The concept of overtreatment is based on the belief that not all breast cancers are deadly. Some never progress, researchers suspect, and some progress so slowly that the patient will probably die of something else, particularly if she is older or has other health problems.
But mammography can find all of these tumors, even those too small to feel. And doctors and patients rarely watch and wait — once a tumor is found, it is treated, because nobody knows how to tell the dangerous ones from those that could be safely left alone.
“Everyone has an anecdote of a small spot on mammography year after year that was finally biopsied and turned out to be positive — invasive, low grade,” said Dr. Constance Lehman, a radiologist at the Fred Hutchinson Cancer Center and the director of breast imaging at the University of Washington in Seattle.
Where do the numerical estimates of overdiagnosis come from? In several large studies of mammography screening, women judged to have the same risk of breast cancer were picked at random to have the test or to skip it. Early on, more cancers were expected in the mammogram group, because the test can find small tumors.
Over time, the groups should have equalized, because if small tumors in the unscreened group were really life-threatening, they would have grown big enough to be felt or caused other symptoms.
But in several studies, the number of cancers in the unscreened group never caught up with the number in the mammography group. The reason for the difference, researchers assume, is that there must have been women in the unscreened group who had cancers that were never diagnosed and never progressed — and therefore did not need treatment.
The next step is to subtract the number of cancers in the unscreened group from the number in the mammography group. The result is the estimate of how many women in the mammography group were overtreated.
“We don’t know which individual women those were,” said Dr. Lydia E. Pace, of Brigham and Women’s Hospital, an author of the new paper. “All we know is the proportion, and a lot of people would argue that we don’t really know the proportion.”
This kind of calculation was used in a Canadian study of about 90,000 women, published in February in the journal BMJ. The authors found that after 15 years there was a “residual excess” of 106 invasive cancers in the mammography group. The authors attributed that to overdiagnosis, and said that it amounted to 22 percent of the 484 invasive cancers found by mammography. They concluded that for every 424 women who had mammography in the study, one was overdiagnosed.

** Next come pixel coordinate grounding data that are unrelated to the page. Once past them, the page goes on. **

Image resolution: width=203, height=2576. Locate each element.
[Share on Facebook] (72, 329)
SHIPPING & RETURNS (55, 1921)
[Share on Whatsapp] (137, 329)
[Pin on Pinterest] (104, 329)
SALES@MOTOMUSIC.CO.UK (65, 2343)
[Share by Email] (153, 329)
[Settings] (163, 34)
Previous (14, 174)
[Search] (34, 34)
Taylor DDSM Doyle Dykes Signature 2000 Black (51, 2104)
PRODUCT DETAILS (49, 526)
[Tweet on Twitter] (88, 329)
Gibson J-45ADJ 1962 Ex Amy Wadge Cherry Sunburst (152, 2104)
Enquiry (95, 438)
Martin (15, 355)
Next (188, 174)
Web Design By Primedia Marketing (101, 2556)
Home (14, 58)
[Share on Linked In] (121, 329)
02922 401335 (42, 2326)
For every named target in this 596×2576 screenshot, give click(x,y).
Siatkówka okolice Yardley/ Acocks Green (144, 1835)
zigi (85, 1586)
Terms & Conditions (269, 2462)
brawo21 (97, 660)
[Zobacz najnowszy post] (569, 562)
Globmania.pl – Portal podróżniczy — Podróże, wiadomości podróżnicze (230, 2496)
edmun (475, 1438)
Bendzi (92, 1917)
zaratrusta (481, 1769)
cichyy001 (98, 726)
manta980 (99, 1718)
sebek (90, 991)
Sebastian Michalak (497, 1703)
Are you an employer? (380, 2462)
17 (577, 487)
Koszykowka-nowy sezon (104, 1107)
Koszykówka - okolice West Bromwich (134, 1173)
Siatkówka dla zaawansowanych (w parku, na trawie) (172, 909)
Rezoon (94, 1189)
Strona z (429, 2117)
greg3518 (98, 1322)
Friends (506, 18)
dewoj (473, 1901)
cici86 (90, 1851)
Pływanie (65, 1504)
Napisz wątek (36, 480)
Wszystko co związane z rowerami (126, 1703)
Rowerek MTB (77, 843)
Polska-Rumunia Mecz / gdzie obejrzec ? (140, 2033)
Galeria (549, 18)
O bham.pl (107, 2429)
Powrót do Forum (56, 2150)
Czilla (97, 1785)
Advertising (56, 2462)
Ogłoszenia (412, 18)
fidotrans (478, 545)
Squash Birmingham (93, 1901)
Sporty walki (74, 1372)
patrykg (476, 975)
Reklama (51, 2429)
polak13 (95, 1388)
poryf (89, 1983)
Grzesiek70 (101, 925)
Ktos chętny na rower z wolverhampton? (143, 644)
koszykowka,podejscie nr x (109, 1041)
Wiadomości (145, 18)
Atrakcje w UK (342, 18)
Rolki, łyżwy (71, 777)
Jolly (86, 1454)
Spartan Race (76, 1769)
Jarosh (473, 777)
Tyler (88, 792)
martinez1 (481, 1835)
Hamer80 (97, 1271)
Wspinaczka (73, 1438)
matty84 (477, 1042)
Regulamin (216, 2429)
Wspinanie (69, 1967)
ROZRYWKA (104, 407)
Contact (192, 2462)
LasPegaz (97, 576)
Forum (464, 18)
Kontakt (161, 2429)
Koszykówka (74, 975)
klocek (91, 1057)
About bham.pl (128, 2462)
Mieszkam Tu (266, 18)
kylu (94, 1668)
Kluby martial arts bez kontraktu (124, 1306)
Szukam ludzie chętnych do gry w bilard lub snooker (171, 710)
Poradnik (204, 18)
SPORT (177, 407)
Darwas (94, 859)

Other studies have estimated overdiagnosis in different ways, with huge variations in the results, reporting that 5 percent to 50 percent of cancers found on mammograms are overdiagnosed. To make it clear that the numbers are uncertain, some offer ranges: For example, one says that if 10,000 50-year-old women have annual mammograms for 10 years, 30 to 137 women will be overdiagnosed.
It is frightening to consider the prospect that mammography could be leading some down a slippery slope to unneeded surgery, chemotherapy and radiation, with all their risks and side effects. But the numbers on overdiagnosis are all over the map, a shaky foundation on which to base important decisions.
The best hope for resolving the confusion may lie in molecular tests that can tell the difference between dangerous tumors and those unlikely to progress — but those tests are in the future.